### AVAILABLE DATA
= = = = =
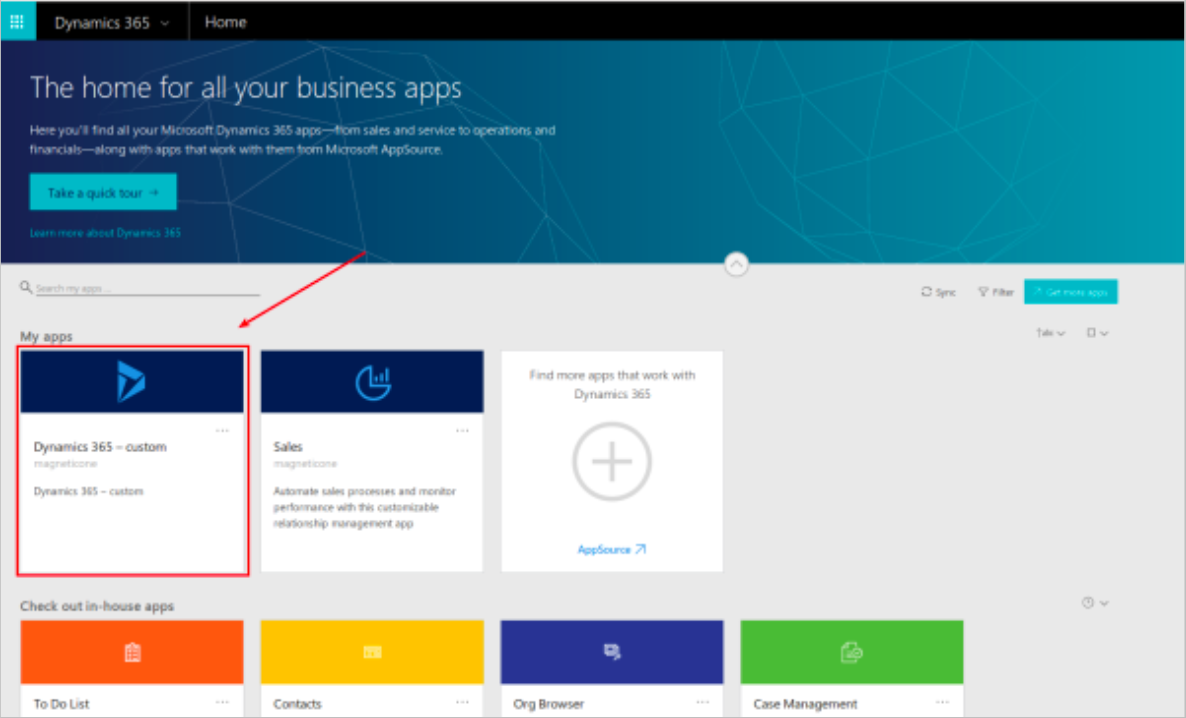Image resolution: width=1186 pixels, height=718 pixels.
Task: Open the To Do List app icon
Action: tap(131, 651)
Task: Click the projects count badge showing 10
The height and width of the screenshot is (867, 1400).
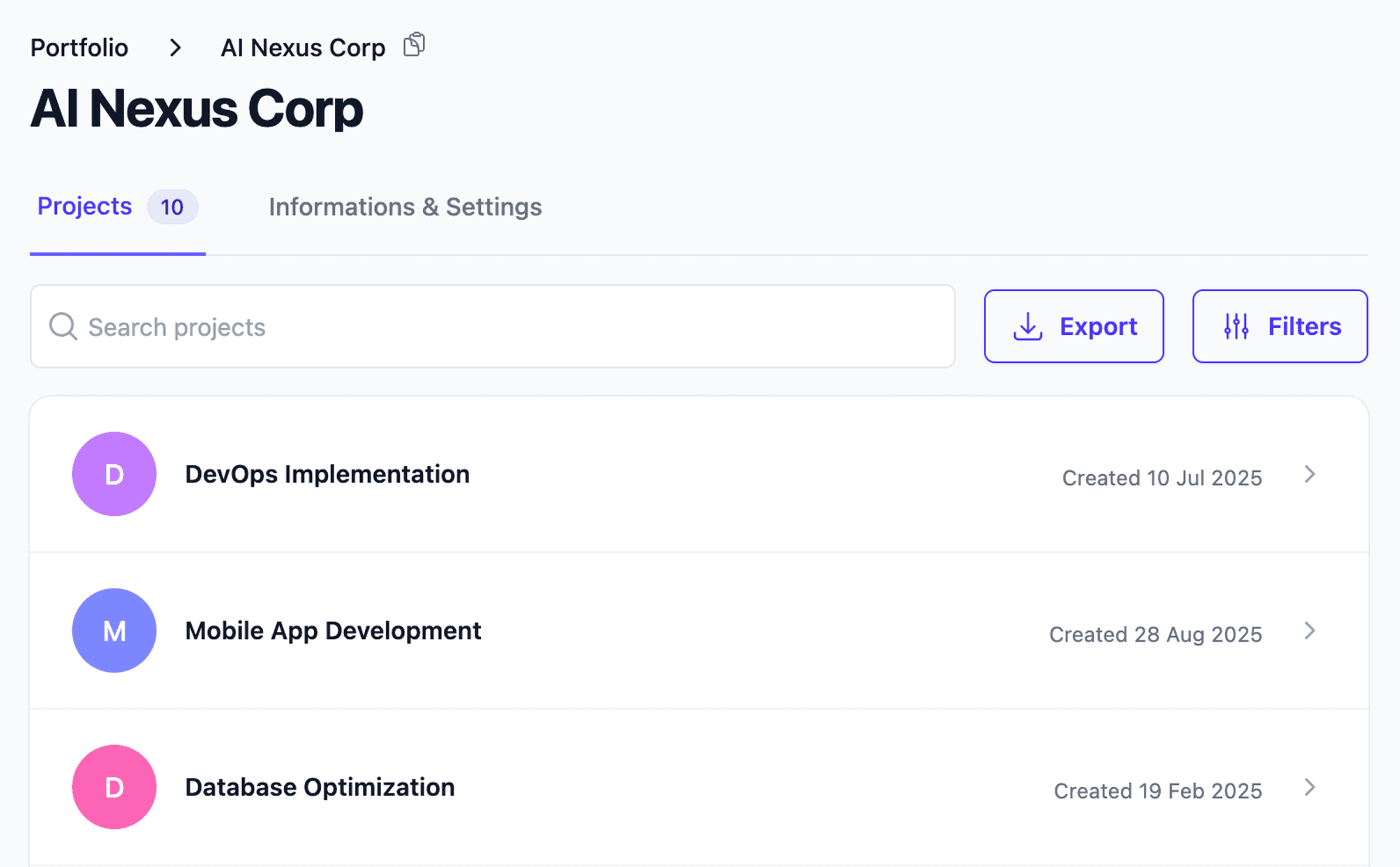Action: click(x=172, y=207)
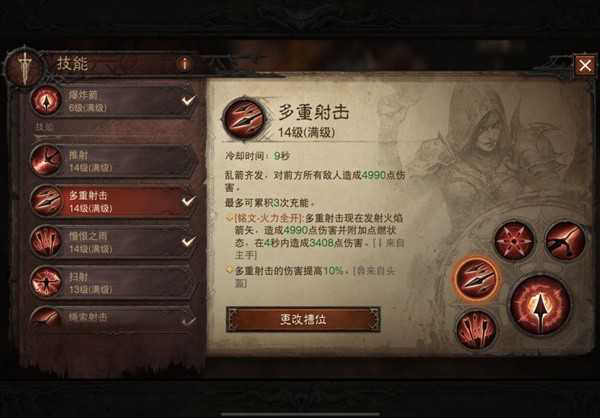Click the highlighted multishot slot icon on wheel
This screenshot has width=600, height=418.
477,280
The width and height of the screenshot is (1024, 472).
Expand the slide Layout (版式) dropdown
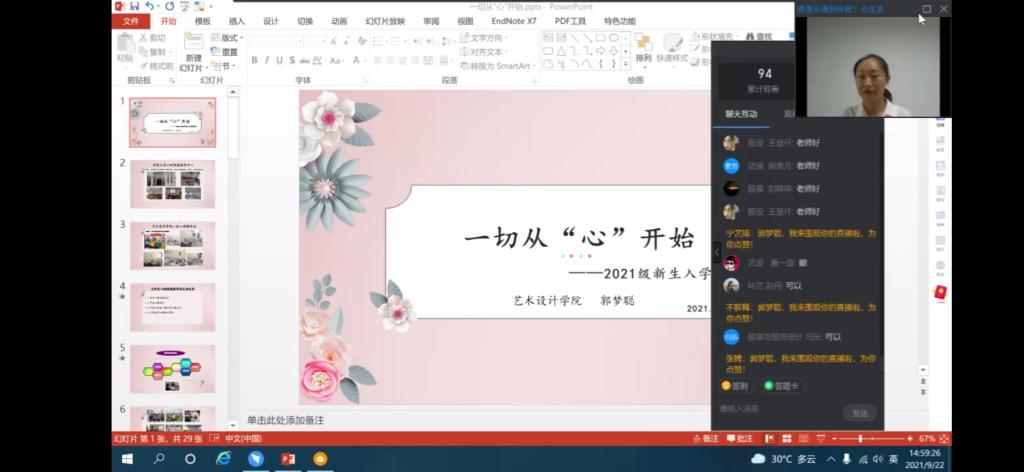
= = = = =
### TASK GOAL
Word for word, restate only the lines from the one bearing "The height and" through the final line of the listing, inclusive, with no pictures.

### RESPONSE FOR THIS EXERCISE
The height and width of the screenshot is (867, 1400).
Action: click(x=172, y=207)
Click the highlighted multishot slot icon on wheel
This screenshot has width=600, height=418.
477,280
The width and height of the screenshot is (1024, 472).
Expand the slide Layout (版式) dropdown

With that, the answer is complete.